Kirushikesh commented 7 months ago

@dmpiergiacomo which LLM are you using and what is the error?

sultf2 commented 7 months ago

@jjmachan I tried to execute your suggestion and I get the following error. Because of the recursion, this cost me ~$490 in API calls before the error message, its using GPT4 not turbo, just to warn others tempted to use this

 File "/Users/faisals/anaconda3/lib/python3.11/site-packages/langchain_core/language_models/chat_models.py", line 516, in <listcomp>
    LLMResult(generations=[res.generations], llm_output=res.llm_output)
  File "pydantic/main.py", line 339, in pydantic.main.BaseModel.__init__
  File "pydantic/main.py", line 1076, in pydantic.main.validate_model
  File "pydantic/fields.py", line 895, in pydantic.fields.ModelField.validate
  File "pydantic/fields.py", line 928, in pydantic.fields.ModelField._validate_sequence_like
  File "pydantic/fields.py", line 1094, in pydantic.fields.ModelField._validate_singleton
  File "pydantic/fields.py", line 895, in pydantic.fields.ModelField.validate
  File "pydantic/fields.py", line 928, in pydantic.fields.ModelField._validate_sequence_like
  File "pydantic/fields.py", line 1094, in pydantic.fields.ModelField._validate_singleton
  File "pydantic/fields.py", line 884, in pydantic.fields.ModelField.validate
  File "pydantic/fields.py", line 1101, in pydantic.fields.ModelField._validate_singleton
  File "pydantic/fields.py", line 1157, in pydantic.fields.ModelField._apply_validators
  File "pydantic/class_validators.py", line 337, in pydantic.class_validators._generic_validator_basic.lambda13
  File "pydantic/main.py", line 684, in pydantic.main.BaseModel.validate
  File "pydantic/main.py", line 304, in pydantic.main.ModelMetaclass.__instancecheck__
  File "<frozen abc>", line 119, in __instancecheck__
RecursionError: maximum recursion depth exceeded in comparison
Traceback (most recent call last):

  File "<ipython-input-14-6bb4ddca3d40>", line 6, in <module>
    testset = generator.generate_with_langchain_docs(documents, test_size=10, distributions={simple: 0.5, reasoning: 0.25, multi_context: 0.25})

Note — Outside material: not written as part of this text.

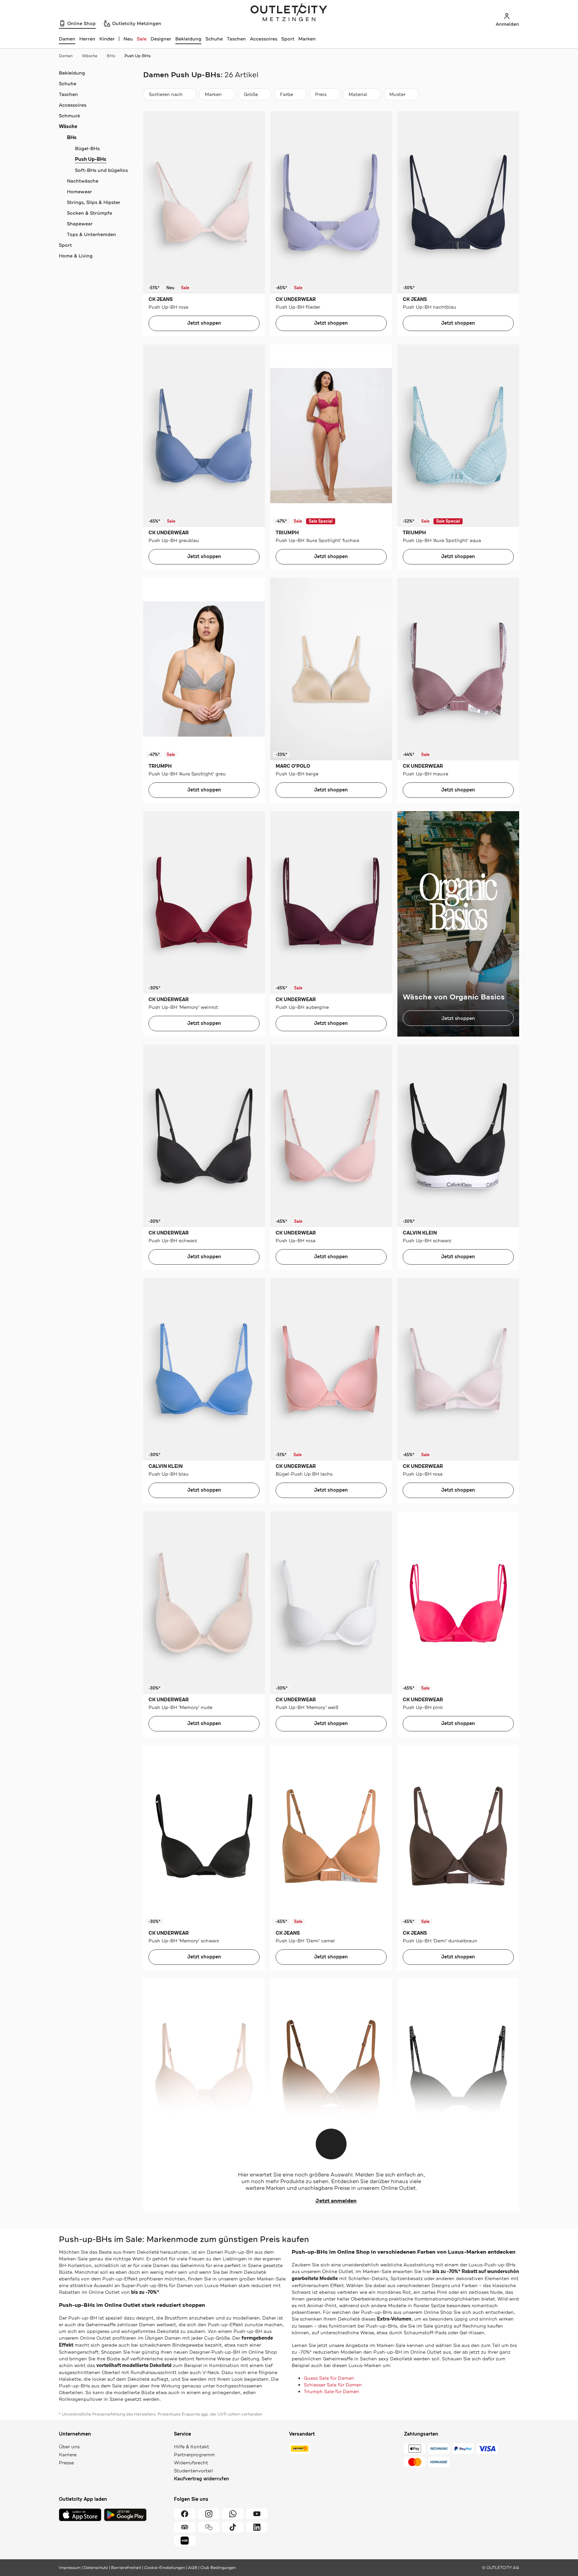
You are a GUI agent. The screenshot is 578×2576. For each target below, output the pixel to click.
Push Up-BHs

  File "/Users/faisals/anaconda3/lib/python3.11/site-packages/ragas/testset/generator.py", line 156, in generate_with_langchain_docs
    return self.generate(

  File "/Users/faisals/anaconda3/lib/python3.11/site-packages/ragas/testset/generator.py", line 249, in generate
    raise ExceptionInRunner()

ExceptionInRunner: The runner thread which was running the jobs raised an exeception. Read the traceback above to debug it. You can also pass `raise_exceptions=False` incase you want to show only a warning message instead.
solita-jonas commented 5 months ago

I'm getting the same error on Ragas 0.1.7 , is it still nescessery to downgrade to 0.0.22 for this to work?

SuperTyrael commented 5 months ago

Getting the same error on Ragas 0.1.7

Fisseha-Estifanos commented 4 months ago

Hi @xinyang-handalindah and @Kirushikesh,

I fixed it by installing ragas==0.0.11. LangChain article was written on August 23, 2023, while Ragas v0.0.11 was released the day after that.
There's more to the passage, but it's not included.